Through it all I just kept running. I had some vague idea of the base layout from my raids with Brendan and Isaac, back before we started dying and we abruptly realized just how serious things had become; I wasn't sure exactly where I was headed, but there was a sense of rightness about it, of getting closer to fresh air and open spaces and the relative safety of street-rat territory, of a landscape I knew. Then suddenly I rounded a corner and there it was: a reinforced metal door, standing open at an almost jaunty angle, a neat and nicely-wrapped contradiction, inviting a last mad dash to freedom-

And then an Uber stepped out in front of me, and I skidded to a stop.

His teeth were gritted against the continuous high-pitched shrilling. It didn't stop him aiming his gun.

"You," he growled, stepping forward.

I danced back nervously; behind him, through the open door, daylight beckoned like an oncoming train. Now I could see the two other Niets struggling to force the door closed. They weren't getting very far.

The first one stepped forward again, arming the gun with a frighteningly real whining sound. The sound of inevitability.

"You did this."

"Me? No!" I tried to laugh; it sounded like a high-pitched, strangled choke. "How could I've done anything? Look at me! I'm just a kludge, for God's sake- really young- really short-"

My back hit the wall. The Dragan kept coming.

"Well then," he said, his voice as harsh, as deceptively smooth, as ground glass, "guess I should just put you out of your misery."

I turned my head and squeezed my eyes shut, and heard myself whimper.

Three gunshots rang out, in quick succession. I held my breath and waited to die.

Then I waited to bleed.

Then I cracked an eye open, really confused.

And just like an angel from heaven, there was Beka Valentine- except an angel wouldn't have been gesturing quite as frantically as she was, nor would she have been holding a huge smoking gun.
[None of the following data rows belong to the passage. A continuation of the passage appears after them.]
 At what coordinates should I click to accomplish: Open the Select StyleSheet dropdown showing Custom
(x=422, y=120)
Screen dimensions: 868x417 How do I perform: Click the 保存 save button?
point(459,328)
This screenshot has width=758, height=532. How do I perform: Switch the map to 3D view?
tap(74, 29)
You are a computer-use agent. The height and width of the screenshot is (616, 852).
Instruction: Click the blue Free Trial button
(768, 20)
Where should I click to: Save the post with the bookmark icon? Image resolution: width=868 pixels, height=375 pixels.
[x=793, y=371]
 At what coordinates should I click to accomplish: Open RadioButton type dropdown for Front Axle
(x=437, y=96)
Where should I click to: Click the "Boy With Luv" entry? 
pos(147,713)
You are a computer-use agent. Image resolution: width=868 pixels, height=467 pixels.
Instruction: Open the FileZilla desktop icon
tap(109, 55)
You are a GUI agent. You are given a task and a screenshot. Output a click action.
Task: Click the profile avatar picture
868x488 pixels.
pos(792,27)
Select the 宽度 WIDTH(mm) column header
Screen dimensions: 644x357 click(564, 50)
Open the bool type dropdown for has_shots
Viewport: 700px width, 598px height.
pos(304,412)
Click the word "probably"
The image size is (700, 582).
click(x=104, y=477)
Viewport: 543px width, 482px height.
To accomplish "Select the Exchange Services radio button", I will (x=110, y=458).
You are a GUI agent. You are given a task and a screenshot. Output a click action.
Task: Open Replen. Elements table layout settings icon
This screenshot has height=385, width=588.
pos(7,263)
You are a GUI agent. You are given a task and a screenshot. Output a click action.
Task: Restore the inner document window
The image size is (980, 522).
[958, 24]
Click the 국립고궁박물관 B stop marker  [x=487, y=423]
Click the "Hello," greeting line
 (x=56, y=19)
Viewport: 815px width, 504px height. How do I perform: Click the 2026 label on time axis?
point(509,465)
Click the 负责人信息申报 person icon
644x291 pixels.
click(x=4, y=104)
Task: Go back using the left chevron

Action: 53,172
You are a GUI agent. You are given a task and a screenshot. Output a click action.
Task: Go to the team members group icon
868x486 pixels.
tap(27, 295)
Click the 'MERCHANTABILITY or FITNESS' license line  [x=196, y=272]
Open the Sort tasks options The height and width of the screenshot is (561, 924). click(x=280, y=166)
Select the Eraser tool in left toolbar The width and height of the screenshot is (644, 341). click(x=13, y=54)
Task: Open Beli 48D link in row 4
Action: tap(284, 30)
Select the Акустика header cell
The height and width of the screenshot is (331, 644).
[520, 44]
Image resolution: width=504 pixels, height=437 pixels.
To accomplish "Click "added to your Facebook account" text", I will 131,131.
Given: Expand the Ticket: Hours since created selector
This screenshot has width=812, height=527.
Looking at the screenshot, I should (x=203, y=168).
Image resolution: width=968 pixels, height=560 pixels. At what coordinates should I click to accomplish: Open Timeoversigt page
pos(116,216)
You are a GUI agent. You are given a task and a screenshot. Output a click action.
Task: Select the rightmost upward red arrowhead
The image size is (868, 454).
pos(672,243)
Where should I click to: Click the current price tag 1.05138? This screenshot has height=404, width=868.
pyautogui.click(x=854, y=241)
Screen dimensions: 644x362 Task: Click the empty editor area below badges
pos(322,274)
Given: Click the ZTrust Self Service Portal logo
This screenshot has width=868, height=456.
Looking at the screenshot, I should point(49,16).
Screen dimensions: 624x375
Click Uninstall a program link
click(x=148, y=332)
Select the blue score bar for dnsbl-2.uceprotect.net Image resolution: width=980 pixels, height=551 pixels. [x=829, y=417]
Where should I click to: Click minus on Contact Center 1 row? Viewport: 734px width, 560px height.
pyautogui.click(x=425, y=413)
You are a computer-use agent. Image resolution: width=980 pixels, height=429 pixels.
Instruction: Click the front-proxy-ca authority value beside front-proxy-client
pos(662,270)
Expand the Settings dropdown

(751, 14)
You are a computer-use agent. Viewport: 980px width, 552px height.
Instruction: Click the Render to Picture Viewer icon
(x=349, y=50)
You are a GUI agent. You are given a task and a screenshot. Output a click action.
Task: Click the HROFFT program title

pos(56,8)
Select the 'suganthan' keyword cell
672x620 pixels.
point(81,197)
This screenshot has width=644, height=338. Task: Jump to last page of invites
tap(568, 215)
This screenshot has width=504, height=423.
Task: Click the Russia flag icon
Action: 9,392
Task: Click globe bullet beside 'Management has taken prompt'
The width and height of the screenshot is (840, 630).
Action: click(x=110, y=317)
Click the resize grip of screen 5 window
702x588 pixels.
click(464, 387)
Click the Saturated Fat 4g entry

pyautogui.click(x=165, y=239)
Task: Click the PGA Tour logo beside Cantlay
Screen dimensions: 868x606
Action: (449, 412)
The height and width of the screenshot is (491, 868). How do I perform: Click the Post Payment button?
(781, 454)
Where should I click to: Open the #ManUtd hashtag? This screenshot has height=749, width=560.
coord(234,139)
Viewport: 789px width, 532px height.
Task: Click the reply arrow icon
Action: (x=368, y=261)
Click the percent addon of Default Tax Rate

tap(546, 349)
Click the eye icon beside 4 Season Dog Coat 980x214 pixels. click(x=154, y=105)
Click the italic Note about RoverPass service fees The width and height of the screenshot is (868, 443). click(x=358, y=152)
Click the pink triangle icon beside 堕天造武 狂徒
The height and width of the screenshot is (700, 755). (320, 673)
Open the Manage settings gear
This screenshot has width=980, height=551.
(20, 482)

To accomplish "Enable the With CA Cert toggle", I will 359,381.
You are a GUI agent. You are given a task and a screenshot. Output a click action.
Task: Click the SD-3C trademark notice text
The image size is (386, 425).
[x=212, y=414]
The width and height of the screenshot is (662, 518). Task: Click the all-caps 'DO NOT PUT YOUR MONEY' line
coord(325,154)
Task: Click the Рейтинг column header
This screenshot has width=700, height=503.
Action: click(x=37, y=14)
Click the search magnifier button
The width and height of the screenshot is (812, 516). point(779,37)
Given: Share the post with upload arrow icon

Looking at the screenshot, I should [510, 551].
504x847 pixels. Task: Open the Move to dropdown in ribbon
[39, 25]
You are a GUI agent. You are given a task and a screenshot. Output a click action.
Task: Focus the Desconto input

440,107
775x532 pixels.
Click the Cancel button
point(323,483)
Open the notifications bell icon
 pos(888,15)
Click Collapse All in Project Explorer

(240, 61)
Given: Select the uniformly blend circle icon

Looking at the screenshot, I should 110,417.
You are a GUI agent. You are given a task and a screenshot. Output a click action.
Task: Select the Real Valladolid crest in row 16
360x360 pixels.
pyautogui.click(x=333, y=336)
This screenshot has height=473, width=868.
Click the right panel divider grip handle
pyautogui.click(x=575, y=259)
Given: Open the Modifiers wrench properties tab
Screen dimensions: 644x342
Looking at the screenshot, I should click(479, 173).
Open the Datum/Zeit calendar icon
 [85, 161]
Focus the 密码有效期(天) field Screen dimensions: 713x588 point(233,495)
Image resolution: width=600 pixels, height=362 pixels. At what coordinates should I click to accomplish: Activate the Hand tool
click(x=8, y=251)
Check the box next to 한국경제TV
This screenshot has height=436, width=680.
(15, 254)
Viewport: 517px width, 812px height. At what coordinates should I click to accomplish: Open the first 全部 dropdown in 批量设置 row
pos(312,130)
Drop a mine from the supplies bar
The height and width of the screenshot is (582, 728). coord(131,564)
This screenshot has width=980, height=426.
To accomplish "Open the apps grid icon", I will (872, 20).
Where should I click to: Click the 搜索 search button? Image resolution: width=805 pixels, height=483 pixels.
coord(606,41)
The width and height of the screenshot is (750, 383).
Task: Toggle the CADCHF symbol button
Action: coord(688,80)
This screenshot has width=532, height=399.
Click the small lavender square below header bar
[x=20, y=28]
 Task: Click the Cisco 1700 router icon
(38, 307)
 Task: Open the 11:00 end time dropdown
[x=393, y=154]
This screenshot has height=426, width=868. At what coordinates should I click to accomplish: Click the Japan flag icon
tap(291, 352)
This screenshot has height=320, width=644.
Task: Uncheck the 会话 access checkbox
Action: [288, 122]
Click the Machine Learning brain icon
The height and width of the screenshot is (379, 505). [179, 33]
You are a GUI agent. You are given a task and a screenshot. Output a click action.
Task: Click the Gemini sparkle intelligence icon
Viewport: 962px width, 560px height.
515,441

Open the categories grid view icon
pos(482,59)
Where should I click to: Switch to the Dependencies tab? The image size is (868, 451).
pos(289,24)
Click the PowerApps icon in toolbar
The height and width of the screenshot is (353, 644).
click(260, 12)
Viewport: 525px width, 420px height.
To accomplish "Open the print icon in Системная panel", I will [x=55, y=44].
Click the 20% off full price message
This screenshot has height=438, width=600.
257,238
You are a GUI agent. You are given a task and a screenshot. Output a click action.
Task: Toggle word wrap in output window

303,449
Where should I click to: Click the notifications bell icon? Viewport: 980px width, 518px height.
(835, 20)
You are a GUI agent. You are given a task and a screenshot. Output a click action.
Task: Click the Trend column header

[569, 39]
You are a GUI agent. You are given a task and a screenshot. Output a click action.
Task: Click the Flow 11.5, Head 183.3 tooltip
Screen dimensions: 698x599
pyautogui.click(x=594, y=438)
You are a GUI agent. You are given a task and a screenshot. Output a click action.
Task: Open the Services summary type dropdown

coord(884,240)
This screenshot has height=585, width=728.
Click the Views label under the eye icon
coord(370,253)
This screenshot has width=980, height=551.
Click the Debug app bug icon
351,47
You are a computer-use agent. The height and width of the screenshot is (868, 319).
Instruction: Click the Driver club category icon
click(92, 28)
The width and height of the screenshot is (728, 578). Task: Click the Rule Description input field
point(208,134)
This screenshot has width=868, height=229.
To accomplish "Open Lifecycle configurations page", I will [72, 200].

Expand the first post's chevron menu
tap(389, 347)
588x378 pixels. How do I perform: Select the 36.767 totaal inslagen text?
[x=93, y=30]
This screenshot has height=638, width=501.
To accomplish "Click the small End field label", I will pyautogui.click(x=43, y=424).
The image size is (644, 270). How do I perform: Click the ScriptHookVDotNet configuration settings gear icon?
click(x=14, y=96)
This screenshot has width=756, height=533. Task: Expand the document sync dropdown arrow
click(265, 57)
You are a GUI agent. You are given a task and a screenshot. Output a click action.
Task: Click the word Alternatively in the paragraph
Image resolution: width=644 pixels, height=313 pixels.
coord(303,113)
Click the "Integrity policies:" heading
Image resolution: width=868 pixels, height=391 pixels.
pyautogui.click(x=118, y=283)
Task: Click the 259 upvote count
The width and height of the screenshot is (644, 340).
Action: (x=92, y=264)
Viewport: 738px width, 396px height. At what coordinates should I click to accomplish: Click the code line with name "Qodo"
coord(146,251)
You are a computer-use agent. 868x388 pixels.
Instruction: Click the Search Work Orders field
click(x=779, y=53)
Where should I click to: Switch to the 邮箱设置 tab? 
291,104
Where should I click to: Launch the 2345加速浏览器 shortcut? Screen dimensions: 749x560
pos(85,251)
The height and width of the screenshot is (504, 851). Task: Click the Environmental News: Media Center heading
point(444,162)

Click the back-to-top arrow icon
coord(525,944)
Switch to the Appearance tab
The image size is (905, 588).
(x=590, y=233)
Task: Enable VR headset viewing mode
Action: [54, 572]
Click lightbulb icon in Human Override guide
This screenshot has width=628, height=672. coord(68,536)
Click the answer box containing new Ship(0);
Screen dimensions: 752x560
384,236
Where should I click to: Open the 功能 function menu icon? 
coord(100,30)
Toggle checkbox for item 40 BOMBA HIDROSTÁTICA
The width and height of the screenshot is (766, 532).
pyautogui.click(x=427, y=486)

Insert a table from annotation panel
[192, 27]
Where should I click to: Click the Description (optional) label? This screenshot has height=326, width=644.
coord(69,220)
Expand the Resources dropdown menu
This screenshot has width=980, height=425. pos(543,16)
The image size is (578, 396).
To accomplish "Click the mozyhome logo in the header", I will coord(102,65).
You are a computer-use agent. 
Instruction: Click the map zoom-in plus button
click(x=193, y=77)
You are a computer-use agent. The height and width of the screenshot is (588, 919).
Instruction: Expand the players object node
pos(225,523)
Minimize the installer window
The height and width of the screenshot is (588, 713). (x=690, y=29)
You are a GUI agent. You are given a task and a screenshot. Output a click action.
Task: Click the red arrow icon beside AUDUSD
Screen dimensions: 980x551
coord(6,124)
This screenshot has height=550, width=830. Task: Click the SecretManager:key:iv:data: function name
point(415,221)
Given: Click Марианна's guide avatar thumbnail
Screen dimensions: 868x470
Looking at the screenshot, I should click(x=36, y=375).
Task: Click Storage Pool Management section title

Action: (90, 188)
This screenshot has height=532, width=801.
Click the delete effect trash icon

Not to mention an angel definitely wouldn't have known the kind of words she was currently screaming at me.

"Man, Beka," I said muzzily. "You kiss your mother with that mouth?"

"Move your ass, Seamus," she growled, grabbing my arm and towing.

I followed all too willingly. She was carrying one of my shrillers; she'd used my toys to put the Nietzscheans on the run, and bizarrely, that touched me more than anything else. Anything aside from the incredible life-saving rescue, I mean.

On our way out the door I spotted Psycho Bobby, crouching behind a nearby wall and dispatching bullets like the morning post. He didn't look too happy. Psycho Bobby never did.

Then we were running along the dusty road, for once free of Dragan guards- probably all busy at the base- and then we were tumbling into the waiting Maru, and I gasped, "Why'd you come back? Not that I'm complaining- I mean, I'm definitely not complaining- but why didn't you just go?"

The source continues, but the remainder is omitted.